**Document segment:**

# Text to speech
Text to speech systems (TTS) transforms written text into a waveform with the corresponding spoken text.

There exist a set of commercial products for this task, e.g. eleven labs https://beta.elevenlabs.io/ (last visited on June 2023).

One of the simplest ways to use text to speech in python is the module pyttsx3:

https://pypi.org/project/pyttsx3/

This module is a wrapper for the os-internal text to speech system-. At least for Windows, the results are satisfying.

In [1]:
import pyttsx3
import time
import os
os.chdir('../Python')
import WaveInterface

Filename = 'output.wav'

# initialize the speech synthesizer
engine = pyttsx3.init()

rate = engine.getProperty('rate')   # getting details of current speaking rate
engine.setProperty('rate', 125)     # setting up new voice rate

# https://ichi.pro/de/eine-einfuhrung-in-pyttsx3-ein-text-zu-sprache-konverter-fur-python-81905511310787
voices = engine.getProperty('voices')       #getting details of current voice
for voice in voices:
    print("Voice: %s" % voice.name)
    print(" - ID: %s" % voice.id)
    print(" - Languages: %s" % voice.languages)
    print(" - Gender: %s" % voice.gender)

**Material provided:**
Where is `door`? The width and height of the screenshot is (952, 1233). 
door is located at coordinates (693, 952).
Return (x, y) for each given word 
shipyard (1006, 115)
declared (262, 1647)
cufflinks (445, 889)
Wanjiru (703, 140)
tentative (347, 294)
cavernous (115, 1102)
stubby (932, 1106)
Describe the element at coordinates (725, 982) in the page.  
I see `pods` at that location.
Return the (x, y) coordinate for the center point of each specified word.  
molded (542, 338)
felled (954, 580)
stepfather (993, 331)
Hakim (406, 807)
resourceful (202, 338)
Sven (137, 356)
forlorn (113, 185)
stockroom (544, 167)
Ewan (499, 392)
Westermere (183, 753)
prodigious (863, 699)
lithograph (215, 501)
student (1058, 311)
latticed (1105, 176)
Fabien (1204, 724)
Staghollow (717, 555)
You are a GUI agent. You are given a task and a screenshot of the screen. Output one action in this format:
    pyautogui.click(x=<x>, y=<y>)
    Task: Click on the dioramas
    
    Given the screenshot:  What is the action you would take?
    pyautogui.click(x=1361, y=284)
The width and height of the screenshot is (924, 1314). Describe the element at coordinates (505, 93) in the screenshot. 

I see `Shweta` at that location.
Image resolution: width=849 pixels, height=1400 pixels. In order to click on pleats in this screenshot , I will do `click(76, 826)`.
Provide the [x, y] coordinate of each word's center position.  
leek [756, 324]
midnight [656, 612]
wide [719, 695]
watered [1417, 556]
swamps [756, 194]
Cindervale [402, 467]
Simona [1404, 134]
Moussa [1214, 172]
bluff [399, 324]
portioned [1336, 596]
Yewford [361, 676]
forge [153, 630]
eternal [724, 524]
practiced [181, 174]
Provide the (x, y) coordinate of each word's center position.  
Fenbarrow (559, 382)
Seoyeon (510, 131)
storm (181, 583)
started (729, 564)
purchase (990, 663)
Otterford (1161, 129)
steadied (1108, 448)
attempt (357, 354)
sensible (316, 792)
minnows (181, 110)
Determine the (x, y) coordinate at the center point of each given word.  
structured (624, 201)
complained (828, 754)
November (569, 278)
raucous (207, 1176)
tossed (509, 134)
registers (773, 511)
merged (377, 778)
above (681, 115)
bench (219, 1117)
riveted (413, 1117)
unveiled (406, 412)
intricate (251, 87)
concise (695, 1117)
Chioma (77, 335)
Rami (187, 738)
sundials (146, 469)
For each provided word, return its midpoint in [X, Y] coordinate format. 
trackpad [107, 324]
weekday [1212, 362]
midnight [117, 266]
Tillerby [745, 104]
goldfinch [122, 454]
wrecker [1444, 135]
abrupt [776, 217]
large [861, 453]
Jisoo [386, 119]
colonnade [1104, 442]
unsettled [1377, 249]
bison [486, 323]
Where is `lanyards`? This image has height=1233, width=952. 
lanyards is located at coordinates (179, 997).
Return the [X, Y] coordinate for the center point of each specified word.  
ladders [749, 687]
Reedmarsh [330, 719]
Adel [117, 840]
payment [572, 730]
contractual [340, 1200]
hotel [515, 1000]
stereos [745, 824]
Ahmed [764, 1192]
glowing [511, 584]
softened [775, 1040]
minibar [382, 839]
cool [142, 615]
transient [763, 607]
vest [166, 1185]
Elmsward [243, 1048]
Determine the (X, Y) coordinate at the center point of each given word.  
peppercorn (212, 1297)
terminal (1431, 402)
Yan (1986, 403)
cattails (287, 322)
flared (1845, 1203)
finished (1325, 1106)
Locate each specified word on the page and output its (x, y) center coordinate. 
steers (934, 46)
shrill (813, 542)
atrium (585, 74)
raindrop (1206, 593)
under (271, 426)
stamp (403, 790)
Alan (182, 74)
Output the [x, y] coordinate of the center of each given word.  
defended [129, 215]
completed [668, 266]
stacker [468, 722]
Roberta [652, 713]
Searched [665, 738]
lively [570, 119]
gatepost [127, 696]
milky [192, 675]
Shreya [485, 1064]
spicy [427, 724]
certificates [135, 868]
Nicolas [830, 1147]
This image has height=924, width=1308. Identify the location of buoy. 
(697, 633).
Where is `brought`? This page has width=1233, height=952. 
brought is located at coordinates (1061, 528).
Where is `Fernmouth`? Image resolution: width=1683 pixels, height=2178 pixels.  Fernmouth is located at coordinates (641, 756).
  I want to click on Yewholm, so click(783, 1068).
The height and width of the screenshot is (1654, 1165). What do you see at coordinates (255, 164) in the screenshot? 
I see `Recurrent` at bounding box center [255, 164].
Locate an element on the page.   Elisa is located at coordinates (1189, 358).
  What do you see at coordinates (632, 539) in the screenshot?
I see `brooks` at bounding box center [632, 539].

**Problems and tasks:**
**A)** Copy the part of the text-to-speech page from "This module is" to "os.chdir('../Python')".
**B)** In the text-to-speech page, what value does the code give the speaking rate?
The rows are separate material and have no connection to the text-to-speech page.

**Expected results:**
**A)**
This module is a wrapper for the os-internal text to speech system-. At least for Windows, the results are satisfying.

In [1]:
import pyttsx3
import time
import os
os.chdir('../Python')

**B)** 125